Pari opportunità, deleghe e comunicazione

Con la nomina di un consigliere delegato alle Pari Opportunità, speravamo di vedere qualche novità nelle scelte dell’Amministrazione, in vista per esempio dell’8 marzo. Per ora dovremo aspettare, dato che l’offerta di iniziative comunali nell’ambito della Festa della Donna rimane scarsa e in buona parte legata a singole associazioni. Un’occasione persa: se si fosse agito con maggiore preavviso i risultati si sarebbero certamente visti.

La questione dei consiglieri delegati lascia perplessi. Le nomine sono arrivate a quasi sei mesi dall’insediamento, molto tempo dopo le dichiarazioni in tal senso da parte del Sindaco e dei consiglieri interessati, in particolare per quanto riguarda le Politiche Giovanili e lo Sport. Di pari opportunità, infatti, non si era proprio sentito parlare, tanto che nessuna delle commissioni consiliari riporta questa delega tra quelle che le competono. Fa piacere sapere che l’assessorato di riferimento sia quello ai Servizi Sociali, come dichiarato dal Sindaco nel Consiglio Comunale di fine novembre; rimane il fatto che i cittadini non abbiano modo di contattare direttamente i consiglieri delegati, cosa invece del tutto normale in altri Comuni, anche molto vicini al nostro.

Ricevere una delega significa essere chiamati a operare in un certo ambito, di comune accordo con l’assessore di riferimento ma anche in autonomia, per il bene della comunità, che a sua volta deve sapere a chi potersi rivolgere. Come per gli assessori, sarebbe bene inserire i recapiti dei consiglieri delegati sul sito del Comune.
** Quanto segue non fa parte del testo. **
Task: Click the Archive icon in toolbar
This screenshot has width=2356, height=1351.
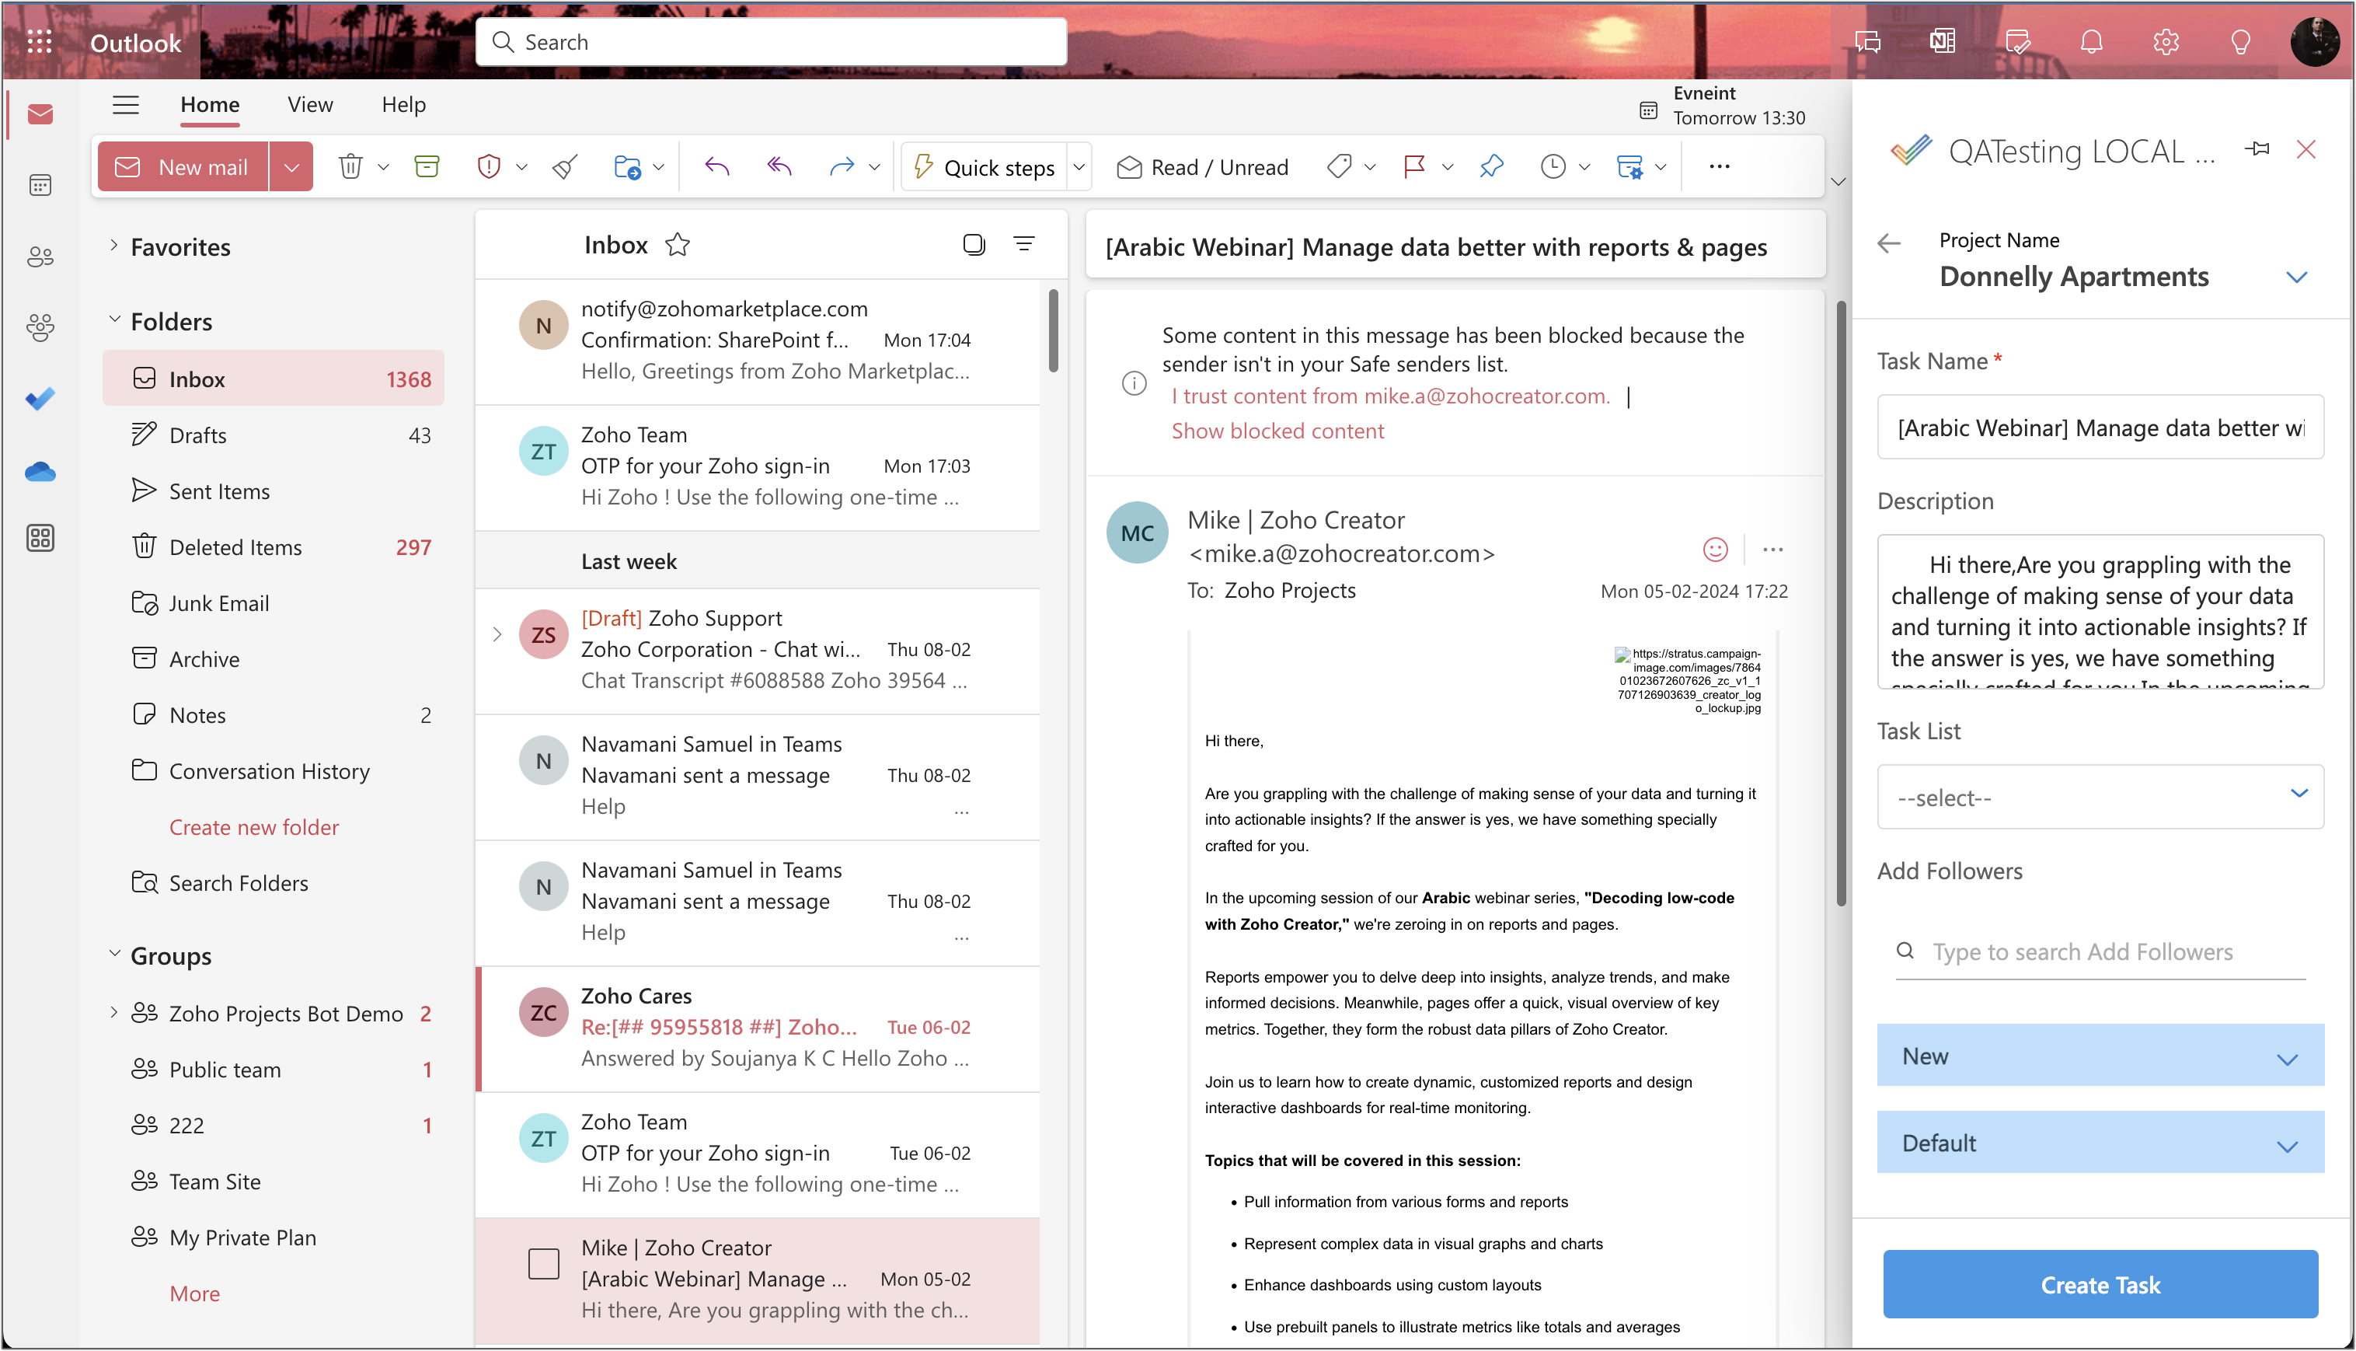Action: click(x=427, y=167)
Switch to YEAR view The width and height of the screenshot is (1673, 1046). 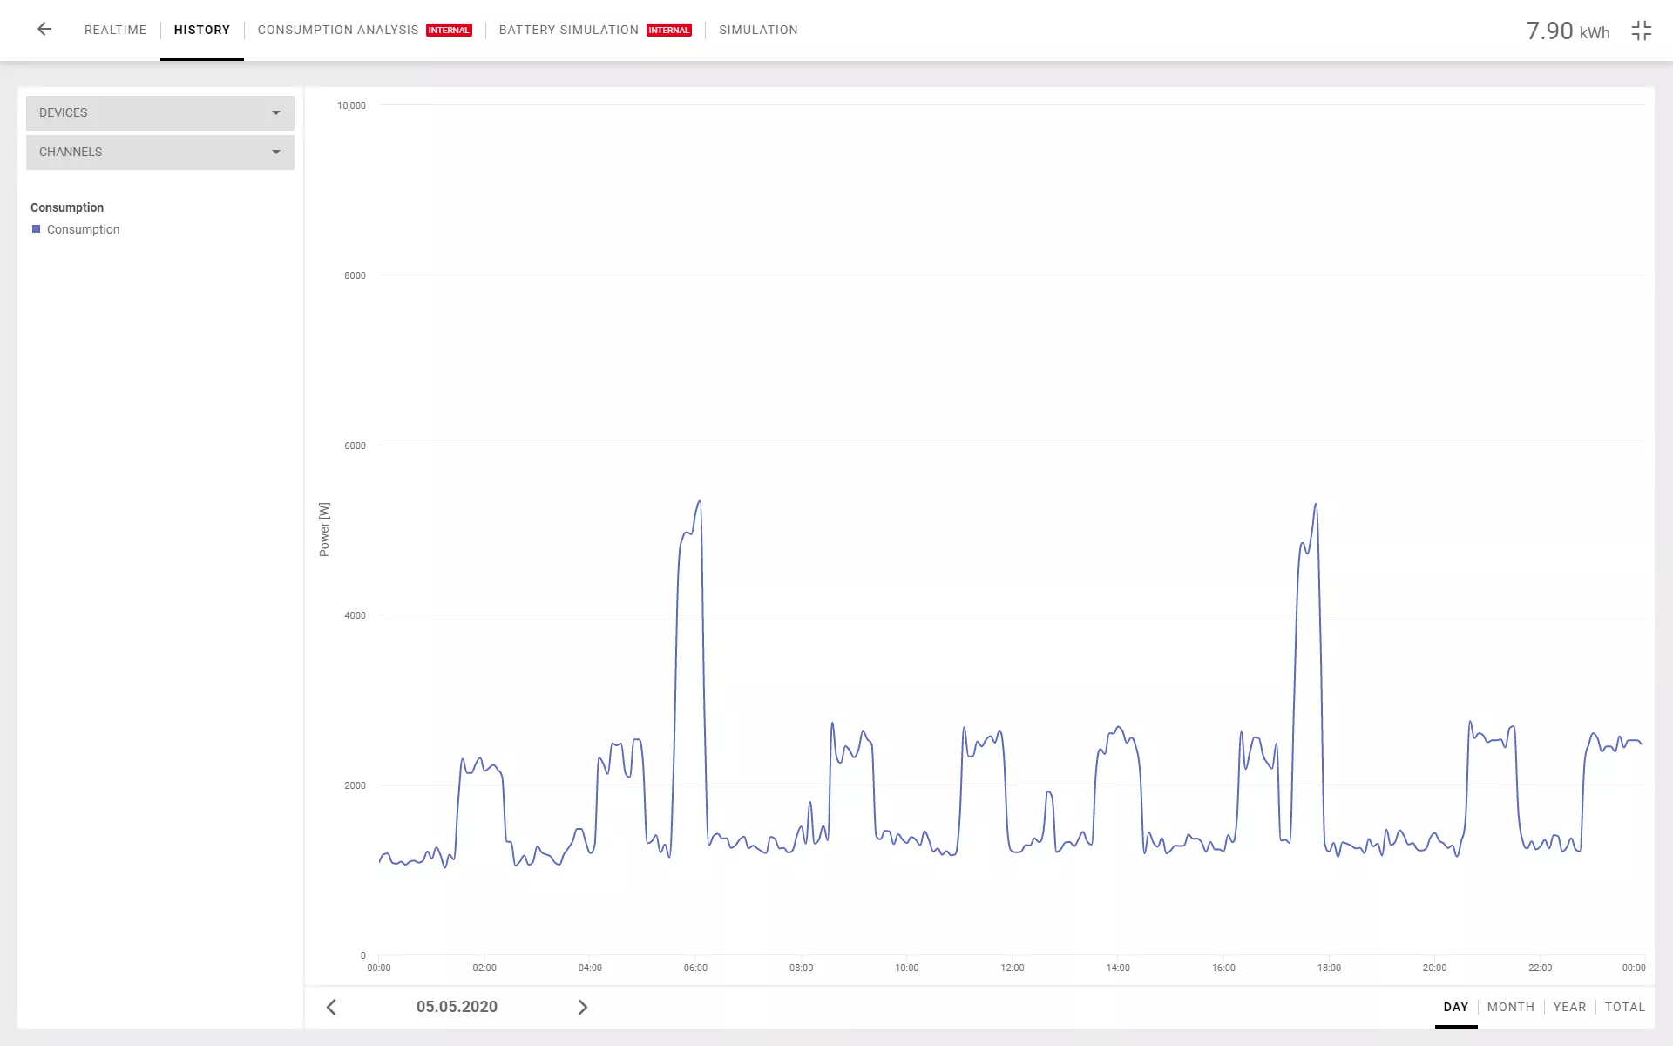tap(1569, 1007)
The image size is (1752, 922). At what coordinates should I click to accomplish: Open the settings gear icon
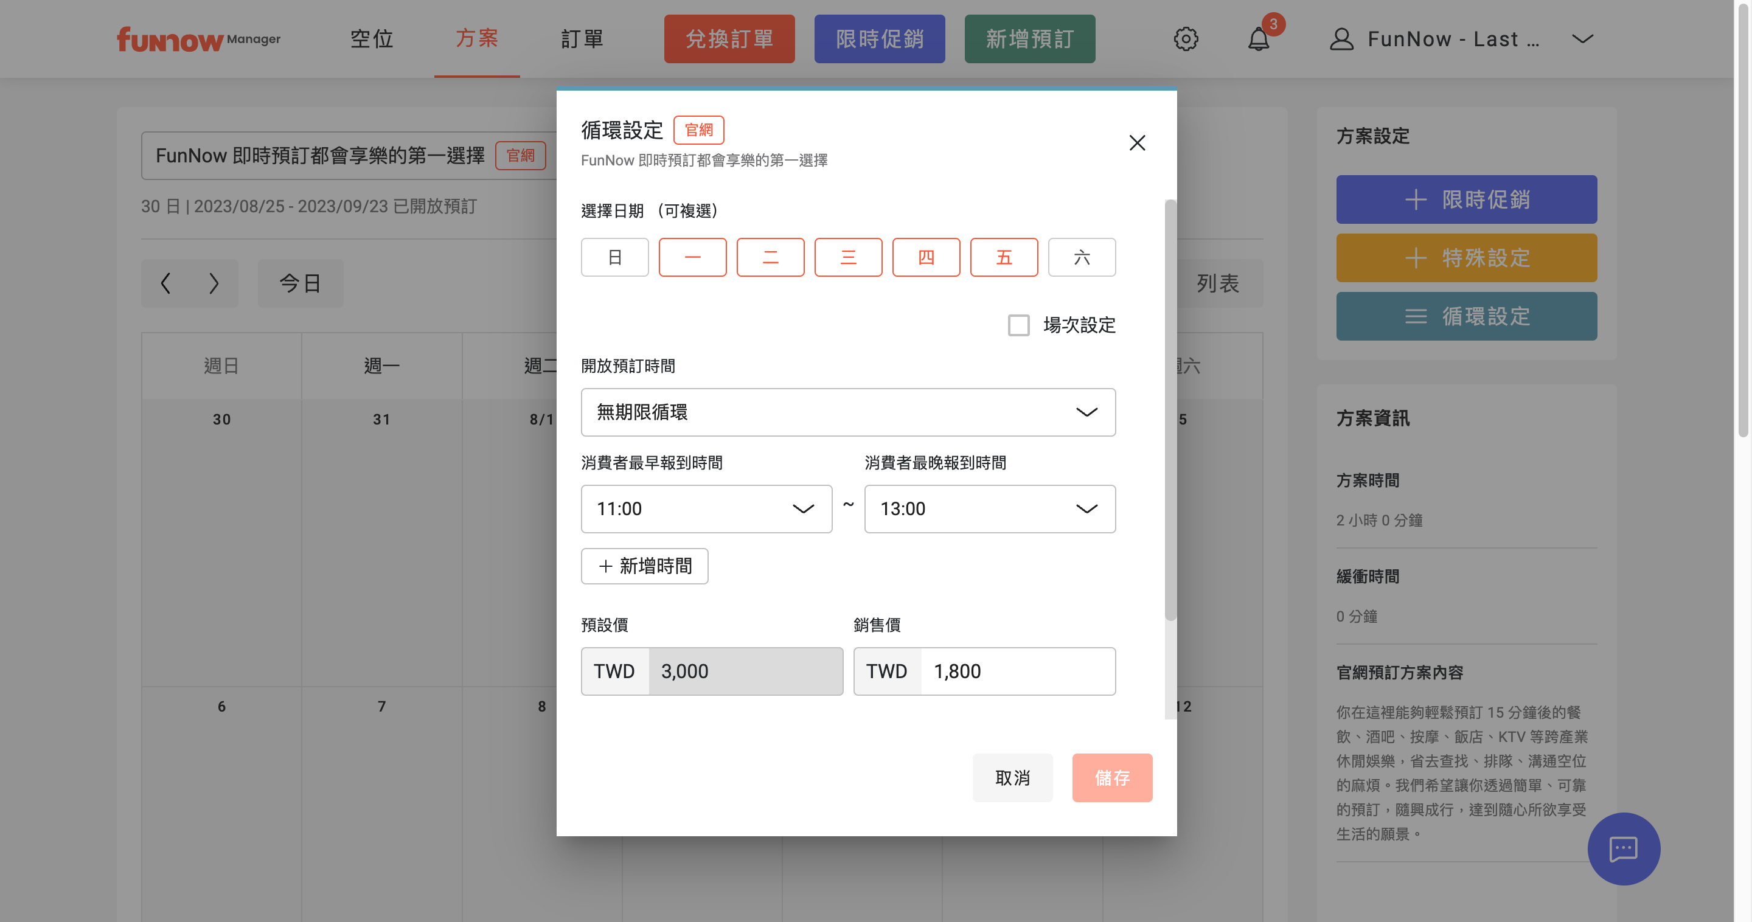(1185, 39)
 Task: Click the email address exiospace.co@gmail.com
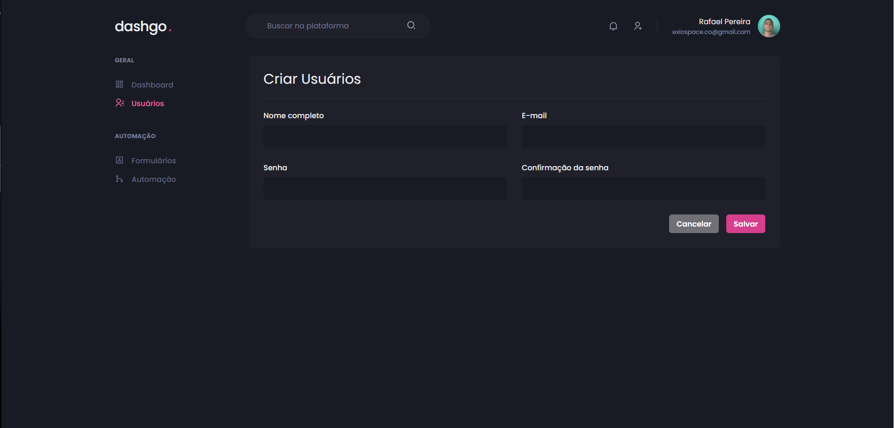click(710, 32)
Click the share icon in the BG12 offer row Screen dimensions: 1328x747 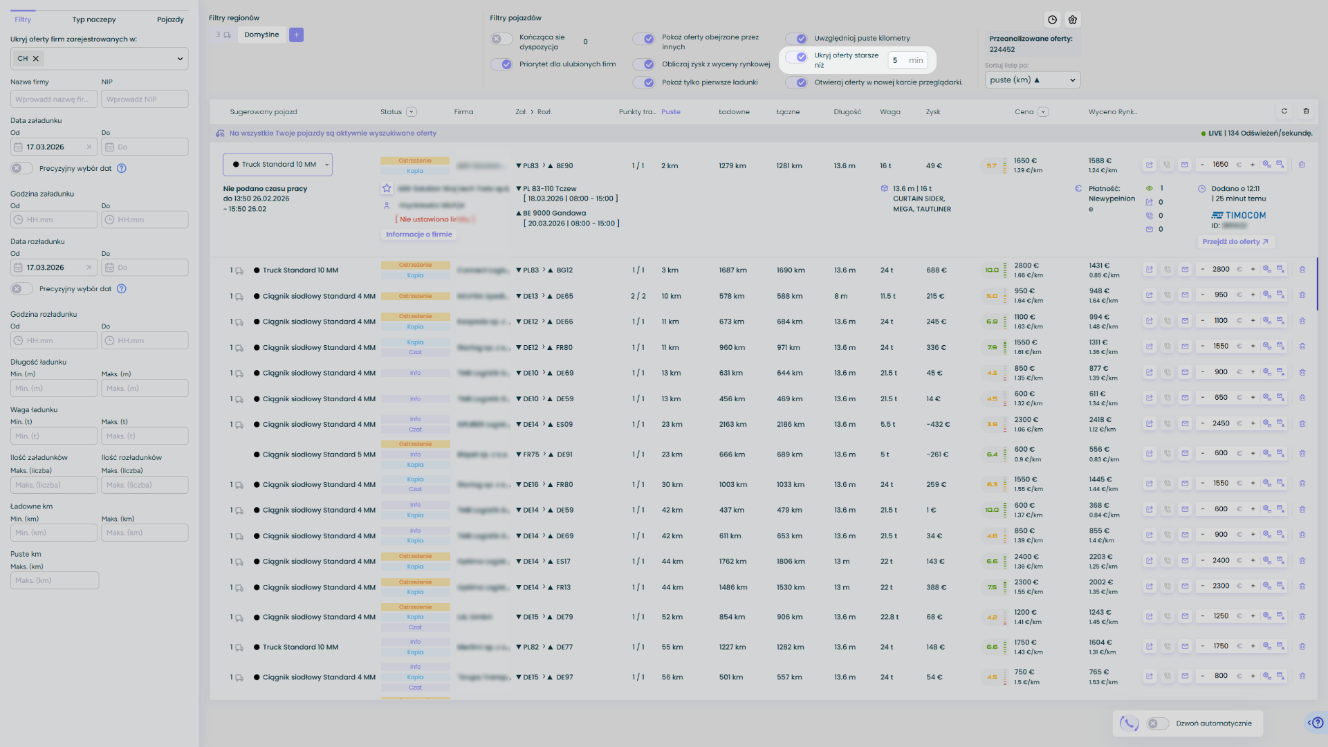[x=1150, y=270]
Il tutto si ricollega al tema della comunicazione, che decisamente non sta a cuore a questa Amministrazione. Sito internet difficilmente fruibile, newsletter inesistente da mesi, pur rientrando tra i compiti di un ufficio stampa retribuito 1.300 € a quadrimestre. Della pagina Facebook di cui si è parlato non c’è traccia. Nel 2015, un vero controsenso.

Per non parlare della trasparenza: ancora nessuna notizia sul fronte di una reale apertura al pubblico delle Commissioni Consiliari Permanenti, in luogo idoneo e raggiungibile. Il 10 marzo, la commissione Urbanistica è convocata ancora al 4° piano del palazzo comunale, in Sala Giunta. Tanti proclami, pochi fatti.